En pratique, la diverticulose colique n’est pas une contre-indication aux AINS. Toutefois, chez les patients ayant déjà présenté une diverticulite, il est possible que la prise d’AINS favorise la récidive sous un mode insidieux et compliqué. L’utilisation des AINS chez ces malades doit être prudente et évitée dans la mesure du possible.

j/ Maladies inflammatoires intestinales chroniques (MICI) :

Le rôle des prostaglandines dans le processus inflammatoire des MICI a fait l’objet de nombreuses controverses. Un rôle protecteur a été suggéré par certains donnant lieu à des essais de traitement par des prostaglandines exogènes, rapidement abandonnés en raison de l’exacerbation des symptômes diarrhéiques. Par ailleurs, l’hypothèse d’un rôle pro-inflammatoire nocif a conduit à tester l’efficacité des AINS. Plusieurs tentatives de traitement par divers AINS chez des patients atteints de rectocolite hémorragique se sont soldées par des échecs, voir une aggravation de la maladie. En accord avec ces premières données, l’effet nocif des AINS sur l’évolution des maladies

inflammatoires intestinales a été suggéré par de nombreuses observations isolées. Il a été rapporté que les AINS pouvaient induire des poussées de recto-colite hémorragique ou de maladie de Crohn et en particulier la poussée inaugurale de ces maladies.

En faveur du rôle pathogène des AINS, la rechute a été constante dans les cas où l’AINS en cause a été réintroduit.

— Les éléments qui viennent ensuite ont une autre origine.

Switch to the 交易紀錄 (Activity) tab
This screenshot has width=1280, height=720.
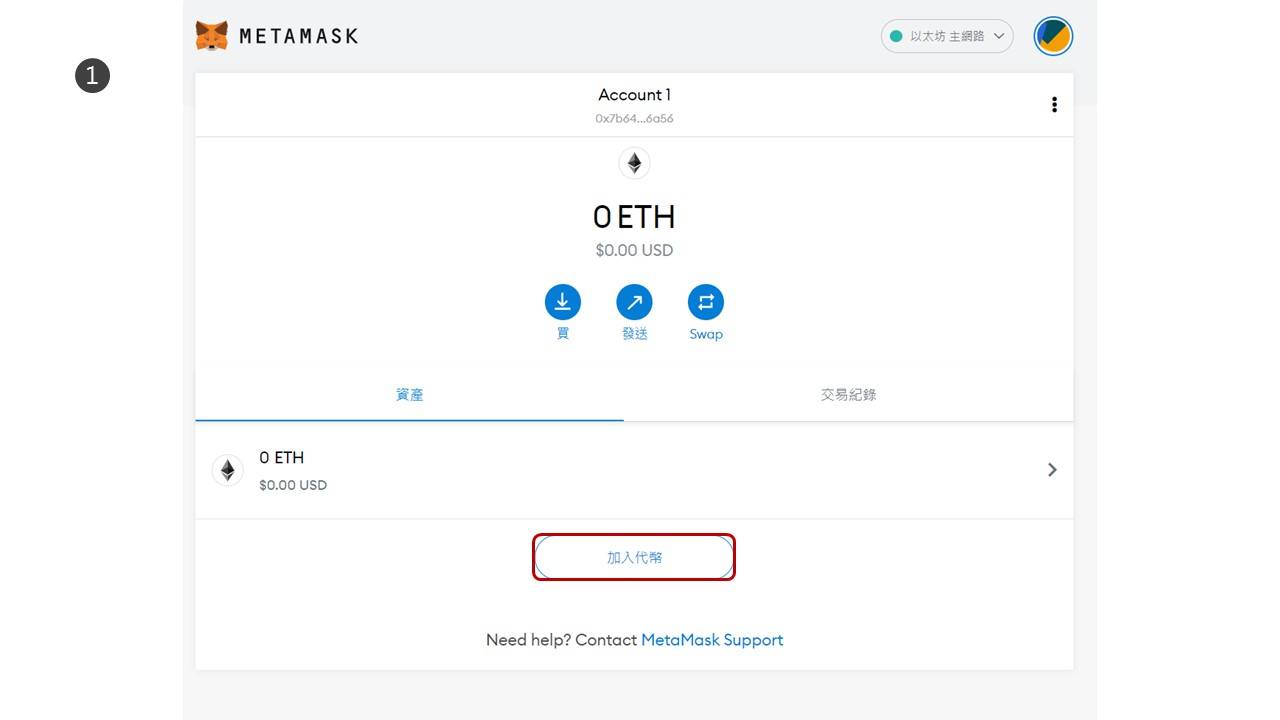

Plus récemment, deux études cas témoins ont confirmé que la prise d’AINS favorisait la première poussée de maladie inflammatoire intestinale ainsi que les poussées ultérieures. L’ampleur du risque reste toutefois mal connue et contestée. Des études prospectives sont encore nécessaires. Dans l’état actuel des connaissances, il est recommandé d’éviter la prescription des AINS chez les patients atteints de MICI.